Recrudescence des attaques dans le nord du Mozambique

Depuis le début de l'année, ils n'ont cessé d'avancer et de gagner du terrain. Ces jours-ci, une vidéo circule sur les réseaux sociaux où de jeunes miliciens prétendent se trouver dans le district de Macomia, à une centaine de kilomètres de Pemba, la capitale provinciale ; beaucoup plus près qu'on ne le pensait.
Cette affirmation n'a pas pu être vérifiée, mais la vérité est que, pour l'instant, leur marche semble inéluctable. C'est le groupe islamiste qui opère dans la province de Cabo Delgado, au nord du Mozambique.
Ahlu Sunnah wa Jammah, comme ils s'appellent eux-mêmes, a commencé comme secte islamiste en 2014 et, en 2017, ils ont eu leur première escarmouche avec la police lorsqu'ils ont attaqué le poste de Mocimboa da Praia. Depuis lors, ils ont agi par intermittence, mais ces derniers mois, ils semblent être revenus avec force et détermination.
Bien qu'il n'y ait pas de confirmation officielle, certains analystes pensent que le groupe est affilié à Daech par le biais de sa province d'Afrique centrale (ISCAP). Les photos satellites prises après l'attaque de Quissanga le 25 mars montrent des hommes masqués en uniforme de combat à côté du drapeau noir de Daech. L'organisation a également publié une vidéo indiquant que l'armée mozambicaine s'était retirée de Muidumbe après un dur combat avec ses forces.

### Données fournies

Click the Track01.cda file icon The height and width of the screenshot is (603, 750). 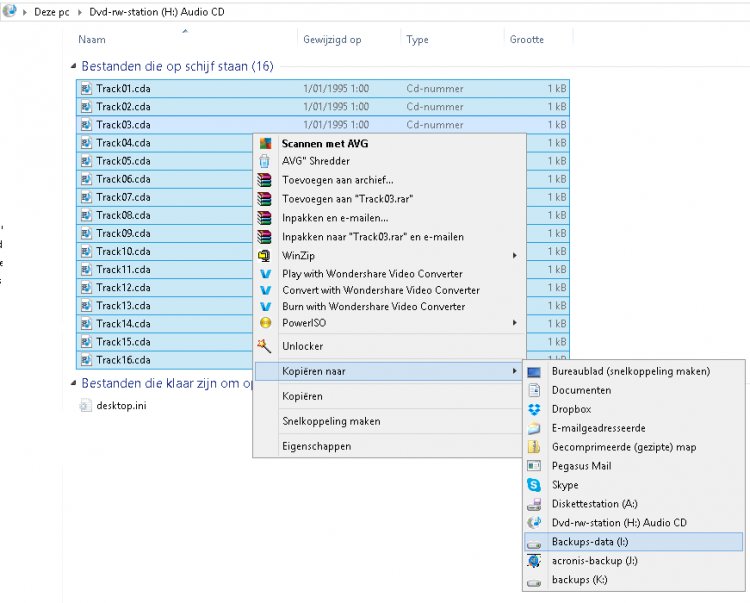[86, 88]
* * *
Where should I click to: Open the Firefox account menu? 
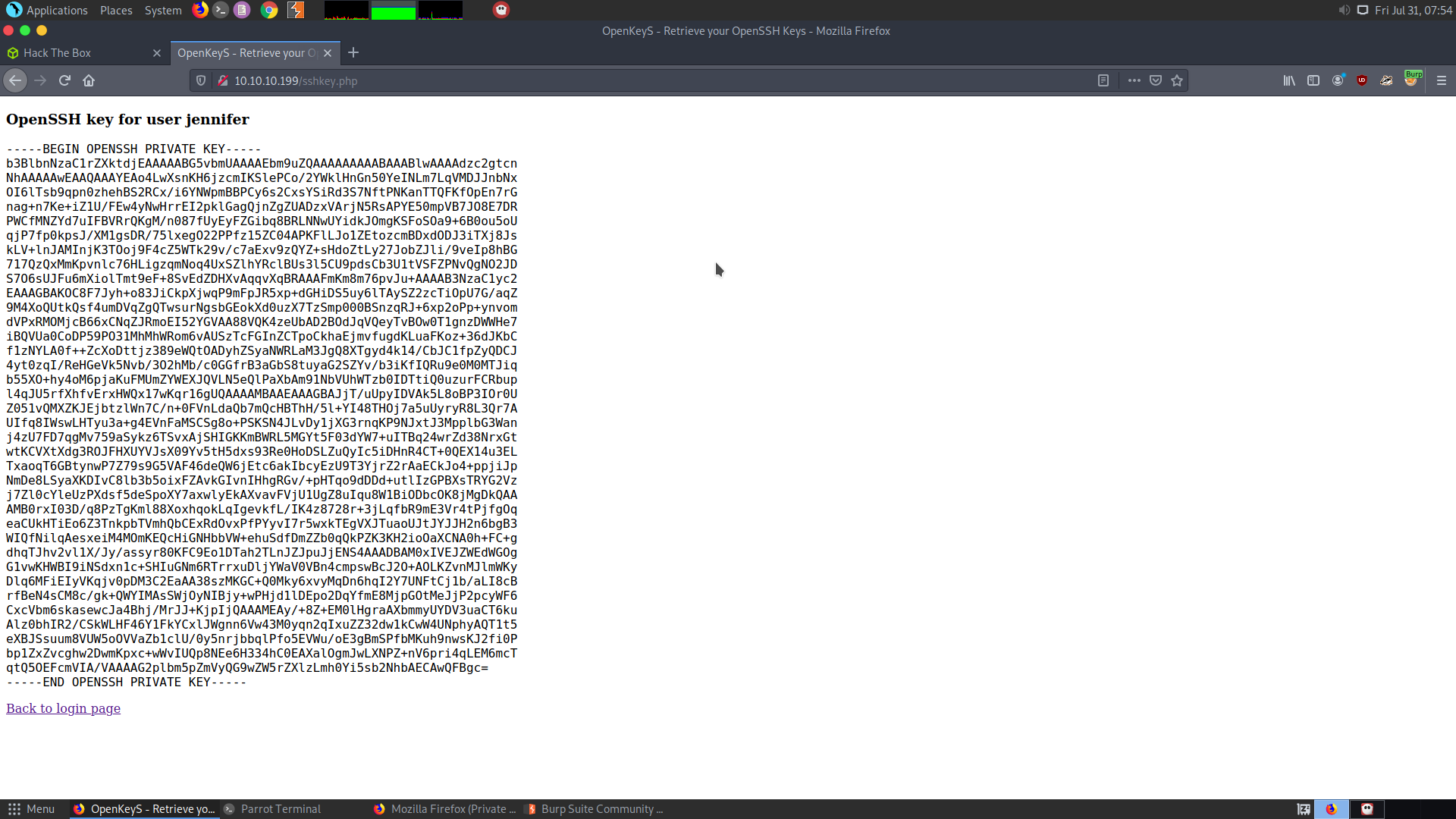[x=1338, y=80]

### Consigne
Rédigez, s'il vous plaît, la suite de l'article sur les attaques dans le nord du Mozambique, en reprenant après sa dernière phrase.

### Réponse finale
Depuis, ils ont réintégré Mocimboa da Praia dans ce qui a été la plus grande opération du groupe à ce jour, avec une attaque terrestre et maritime combinée qui a détruit une grande partie des barges utilisées pour débarquer les matériaux servant à la construction des infrastructures d'exploitation du gaz découvertes dans la région. La dernière incursion enregistrée a eu lieu le dimanche 12 avril sur l'île d'Ibo, dans l'archipel des Kurimbas.
Selon certains observateurs, les insurgés utilisent les mêmes tactiques que celles utilisées par la Renamo, le groupe de guérilla puis le parti d'opposition, dans les années 1980 : encercler les villages tout en coupant les lignes électriques et l'approvisionnement en eau dans les zones rurales, plus difficiles à surveiller, mais en laissant les grandes villes en dehors de leur stratégie.
Certains éléments indiquent que certains membres des forces de sécurité soutiennent les insurgés, ce qui suscite des inquiétudes. Selon les réseaux sociaux, l'attaque sur Mocimboa de Praia a été menée par Daitão Jamal Tevula, un ancien officier de la Marine qui aurait récemment fait défection pour rejoindre les insurgés.
Une autre crainte est que les terroristes obtiennent le soutien de la population locale, car ils perdent confiance dans le gouvernement et les forces de sécurité. Et ils travaillent dur pour y parvenir : après la deuxième capture de Mocimboa da Praia, les insurgés ont pillé les banques et les magasins et ont remis de l'argent et de la nourriture aux habitants, dont beaucoup les ont encouragés, indiquent plusieurs rapports locaux. Ces sources disent également que lorsque l'armée a repris la ville le lendemain, plusieurs civils ont été battus en représailles du soutien apporté aux rebelles.
Dès le début, le gouvernement mozambicain a opté pour la force pour réprimer la rébellion : des centaines de personnes ont été arrêtées et certaines mosquées ont été fermées et même certaines détruites. Il est suggéré que des mercenaires ont été engagés pour soutenir l'armée dans ses fonctions. Les vétérans de guerre se seraient également organisés pour affronter les islamistes.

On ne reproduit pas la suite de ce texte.